Conditional Variance is the Best Predictor for Which Loss Function?

Question

We know that in a prediction task of predicting $Y$ given $X$, $g(x) = E[Y|X=x]$ is the best predictor if the loss function is mean squared loss (albeit not the only one), $E[(y-g(x))^2]$.

For which expected loss function (or functions), conditional variance $VAR[Y|X]$ is the optimal predictor?

I acknowledge the fact that there may not be such a loss function as it may require the loss function to have a priori knowledge of the mean. And if it exists it is definetely not a proper loss function as variance is always positive but the domain of a distribution may be on the negative part of the real line. Nevertheless I cannot prove its absence.

Answer 1

It turns out that the question has a neat answer under some conditions.
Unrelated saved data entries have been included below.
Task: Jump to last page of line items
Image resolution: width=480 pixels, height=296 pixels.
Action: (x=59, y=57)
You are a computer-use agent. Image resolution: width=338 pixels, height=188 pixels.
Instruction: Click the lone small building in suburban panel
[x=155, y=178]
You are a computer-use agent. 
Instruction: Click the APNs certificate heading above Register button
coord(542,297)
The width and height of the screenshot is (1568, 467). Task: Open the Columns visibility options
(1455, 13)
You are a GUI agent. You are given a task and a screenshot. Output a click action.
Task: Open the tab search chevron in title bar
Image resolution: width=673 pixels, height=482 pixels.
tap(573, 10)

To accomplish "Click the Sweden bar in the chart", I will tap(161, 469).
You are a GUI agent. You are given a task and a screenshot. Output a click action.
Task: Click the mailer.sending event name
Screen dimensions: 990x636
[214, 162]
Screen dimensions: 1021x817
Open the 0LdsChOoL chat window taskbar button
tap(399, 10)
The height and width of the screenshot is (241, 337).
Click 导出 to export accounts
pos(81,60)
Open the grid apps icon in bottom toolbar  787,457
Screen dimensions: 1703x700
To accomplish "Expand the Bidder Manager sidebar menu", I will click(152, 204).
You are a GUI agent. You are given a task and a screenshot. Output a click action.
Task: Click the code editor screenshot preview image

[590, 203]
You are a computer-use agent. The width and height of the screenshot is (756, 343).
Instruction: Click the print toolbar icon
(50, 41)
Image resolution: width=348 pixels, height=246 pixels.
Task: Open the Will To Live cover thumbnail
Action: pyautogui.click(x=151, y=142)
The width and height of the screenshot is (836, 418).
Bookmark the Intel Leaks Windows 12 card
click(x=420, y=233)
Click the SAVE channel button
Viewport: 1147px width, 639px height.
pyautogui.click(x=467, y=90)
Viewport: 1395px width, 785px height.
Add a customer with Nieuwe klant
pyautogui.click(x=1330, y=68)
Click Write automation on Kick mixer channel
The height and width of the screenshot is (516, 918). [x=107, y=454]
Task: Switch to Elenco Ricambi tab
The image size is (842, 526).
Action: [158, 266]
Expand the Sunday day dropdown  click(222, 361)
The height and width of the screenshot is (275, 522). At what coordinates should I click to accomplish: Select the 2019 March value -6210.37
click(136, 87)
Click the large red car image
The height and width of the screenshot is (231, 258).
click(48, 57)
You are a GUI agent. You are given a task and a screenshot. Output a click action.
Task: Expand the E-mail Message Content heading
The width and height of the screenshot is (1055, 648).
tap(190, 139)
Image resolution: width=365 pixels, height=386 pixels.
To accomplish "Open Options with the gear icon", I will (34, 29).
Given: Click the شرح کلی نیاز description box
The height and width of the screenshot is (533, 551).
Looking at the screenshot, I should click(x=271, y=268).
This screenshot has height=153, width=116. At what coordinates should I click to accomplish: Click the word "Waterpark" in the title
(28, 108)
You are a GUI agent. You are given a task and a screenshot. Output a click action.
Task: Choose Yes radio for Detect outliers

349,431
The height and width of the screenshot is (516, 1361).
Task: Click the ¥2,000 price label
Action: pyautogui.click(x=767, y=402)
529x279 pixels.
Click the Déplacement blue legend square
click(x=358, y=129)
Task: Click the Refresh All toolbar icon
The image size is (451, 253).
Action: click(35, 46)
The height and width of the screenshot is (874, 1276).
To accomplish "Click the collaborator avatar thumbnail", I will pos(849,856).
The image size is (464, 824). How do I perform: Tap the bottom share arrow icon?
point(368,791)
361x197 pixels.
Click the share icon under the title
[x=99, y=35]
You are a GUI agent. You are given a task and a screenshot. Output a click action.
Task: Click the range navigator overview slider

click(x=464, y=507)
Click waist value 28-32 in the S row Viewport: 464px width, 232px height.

Linex Loss function is defined as follows:

$L(Y, \hat{Y}; a) = \frac{2}{a^2} (e^{a(Y-\hat{Y})}-a(Y-\hat{Y})-1)$

If we assume that $Y \sim N(\mu,\sigma^2)$ then

$\hat{Y} = argmin_\hat{y} (E[e^{a(Y-\hat{y})}]-aE[Y-\hat{y}])$

$ = argmin_\hat{y} [e^{a(\mu-\hat{y})+\frac{1}{2}a^2\sigma^2}-a(\mu-\hat{y})]$

taking the derivative with respect to $\hat{y}$ and setting it to 0 yields

$\hat{Y} = \mu + \frac{a}{2}\sigma^2$

If the mean is known to be 0, Linex Loss with parameter $a = 2$ yields the variance as the optimal predictor. Same goes for a conditional distribution, where the result is the conditional variance.